Auch soweit das BSG im Urteil B 2 U 12/08 R eine spezifische Betriebsgefahr bei Verwendung einer defekten Hebebühne des Arbeitgebers, um am eigenen Pkw eine Schadensursache festzustellen, verneint hat, weil die eigenwirtschaftlich motivierte Handlung die allein wesentliche Ursache dafür war, dass der Beschäftigte in die betriebliche Gefahrenzone geraten war (so BSG Urteil vom 12.05.2009 - B 2 U 12/08 R ‑, juris Rn. 31; ebenso in dem der Entscheidung - 2 RU 101/75 -, a.a.O. zu Grunde liegenden Sachverhalt), besteht auch insoweit keine Vergleichbarkeit. Gleiches gilt für die Entscheidung des BSG in dem Versicherungsschutz für einen Kaufhausmitarbeiter verneint wurde, der erst wegen des Abholens seines privaten Einkaufs auf betriebliche Einrichtungen - nämlich den Paternosteraufzug - als besondere betriebliche Gefahr gestoßen war (vgl. BSG vom 19. Januar 1995 - 2 RU 3/94 -, juris). Beide Urteile sind auf den hier zu entscheidenden Sachverhalt nicht übertragbar. Da sich die dortigen Unfälle maßgeblich auf Grund der privaten, mit Risiken verbunden Verrichtung der Versicherten (Arbeiten am eigenen PKW, Nutzung eines Paternosters beim Zurücklegen einer Wegstrecke aus rein privaten Gründen) ereigneten, fehlte dort richtigerweise der Zusammenhang zwischen der versicherten Tätigkeit und dem Unfallereignis. In den genannten Fällen sind die Versicherten erst durch eine private Tätigkeit auf eine betriebliche Einrichtung und die daraus resultierende besondere Gefahren gestoßen, so dass die private Verrichtung wesentlich zur Bedrohung durch die Betriebsgefahr beigetragen hat. Demgegenüber hat die konkrete Verrichtung des Klägers (Verbringen einer Erholungspause an der frischen Luft) bei wertender Betrachtung keinen relevanten Ursachenbeitrag zum Unfallgeschehen beigetragen, sondern der Unfall ist allein durch eine von der konkreten Verrichtung des Klägers selbst unabhängigen, von außen kommenden und aus der betrieblichen Sphäre stammenden Gefahr in Form des Gabelstaplers versuracht worden.

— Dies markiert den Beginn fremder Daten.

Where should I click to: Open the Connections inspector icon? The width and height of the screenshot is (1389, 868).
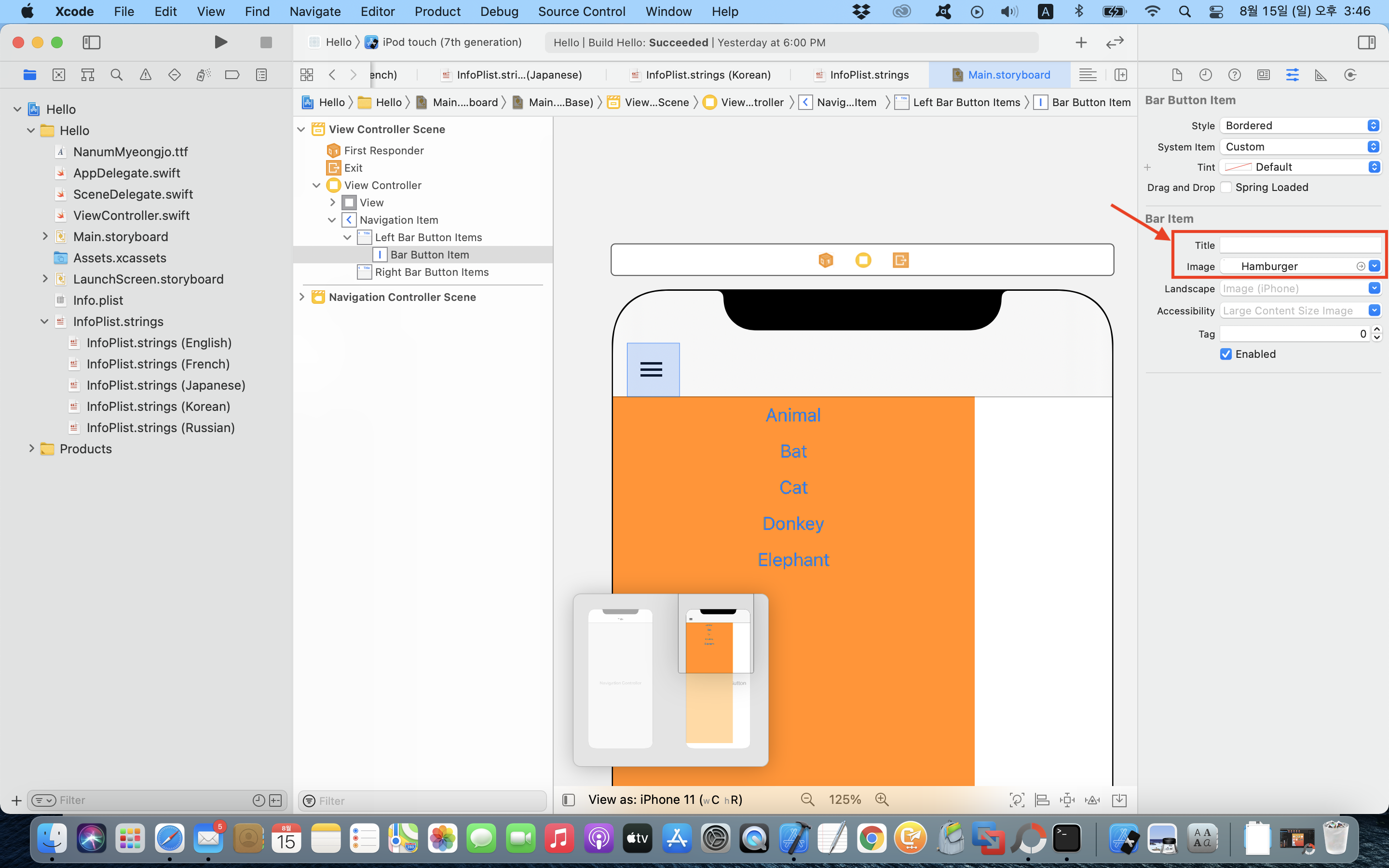point(1350,75)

Mit anderen Worten der Kläger hat den Unfall vorliegend nur „während“ und nicht „bei“ einer privaten Verrichtung erlitten (vgl. bereits grundlegend: BSG - 2 RU 101/175 -, a.a.O., Rn. 21).
Die Kostenentscheidung beruht auf § 193 SGG.
Die Revision wird nach § 160 Abs. 2 Nr. 1 SGG wegen grundsätzlicher Bedeutung zugelassen. Die Frage, ob der für die Annahme der Verwirklichung einer besonderen Betriebsgefahr erforderliche enge örtliche Zusammenhang mit der versicherten Tätigkeit auch dann gegeben ist, wenn der Kläger seinen unmittelbaren Arbeitsplatz verlassen und einen speziell ausgewiesenen Aufenthalts- /Pausenbereich aufgesucht hat, um eine arbeitsrechtlich zulässige Erholungspause einzulegen, ist in der höchstrichterlichen Rechtsprechung des BSG nicht eindeutig geklärt.